The new director was, in Nathalie’s words, “a lovely human who likes to be introverted.” Hardly ideal for customer service. Additional members of the customer support team were added primarily because they loved bitcoin—a suitable quality for an online crypto company, of course, but not a quality necessarily helpful in calming legions of furious customers.

Typically, when situations reach crisis levels like this, Valley startups turn to PR firms that specialize in both the tech world and crisis communications to help fix, or at least contain, the problem. Brian, however, found media relations to be a waste of time and energy, preferring to focus on engineering matters. But as media demands became more insistent during 2017, he deputized a Coinbase engineer, David Farmer, to deal with it. Farmer, who knew nothing about communications, loathed the task and could only grit his teeth in annoyance as an avalanche of reporters’ emails demanded to know why the company appeared to be melting down.

On December 19, Bitcoin Cash—the bitcoin spin-off with the bigger blocks—became available for Coinbase customers to buy and sell. The new offering went haywire almost instantly as prices unexpectedly soared, in part because of a flood of “buy” orders. It turns out that many customers had ordered buys to be made no matter what the price was when it became available. Only four hours after launching Bitcoin Cash, Coinbase had to halt trading to sort out the mess—creating even more angry customers. Others had noticed an unusual price spike in Bitcoin Cash that had occurred hours before Coinbase announced trading for the currency. It was easy for conspiracy-minded fanatics to connect the dots. At the least, the activity looked suspicious and fanned further rage on social media. A typical tweet:

I don’t care how you slice it, this is INSIDER TRADING! Someone with alot of bitcoin knew @coinbase would add bitcoin Cash BCH and took one BIG chunk of profit from [it]. Whoever you are you are your making crypto look like Wall Street. Shame on you.

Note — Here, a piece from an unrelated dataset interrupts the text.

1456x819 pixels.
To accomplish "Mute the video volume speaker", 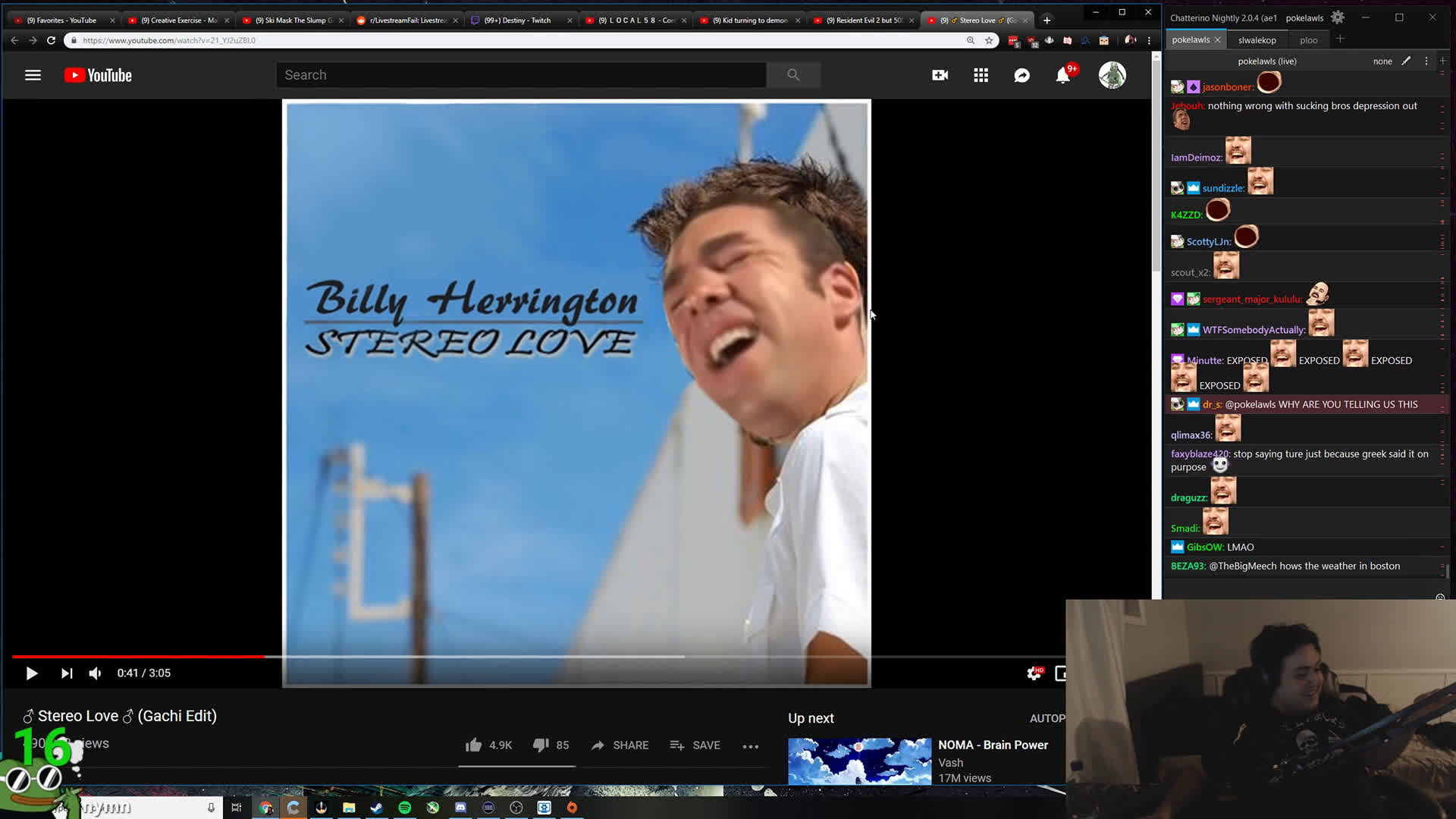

In response to the uproar, Brian declared Coinbase had a zero-tolerance policy for trading on inside information and announced an internal investigation. The company would find no evidence of wrongdoing. But behind the scenes, Coinbase executives quietly vaporized a channel on Slack—the company’s internal messaging system—called “Trading Strategies,” in which employees swapped ideas about how to make money from crypto trading.

In 2018, angry shareholders filed a class action lawsuit over the Bitcoin Cash debacle. The following year, a federal judge would declare Coinbase should stand trial for negligence.

• • •

By December 31, just two weeks after bitcoin touched the sun at $20,000, all cryptocurrencies were in a flat spin. Bitcoin had plunged 35 percent from its all-time high, and most expected it to continue its corrective plummet. A drop in trading volume had eased the problem of exorbitant transfer fees, though transactions remained slow and expensive. And Coinbase was still drowning in a morass of technical problems and customer rage.

As a short, gloomy day in San Francisco drew to a close, Brian made a new attempt to address the crises that had battered Coinbase. He went to the place he knew and where he felt at home: Reddit. His post began: “Coinbase CEO here—our support is very backed up. . . . Someone will respond to your support request, although it may take some time. Your coins are not ‘lost.’ Apologies for the delay, it is definitely not the experience we want to be providing to our customers.”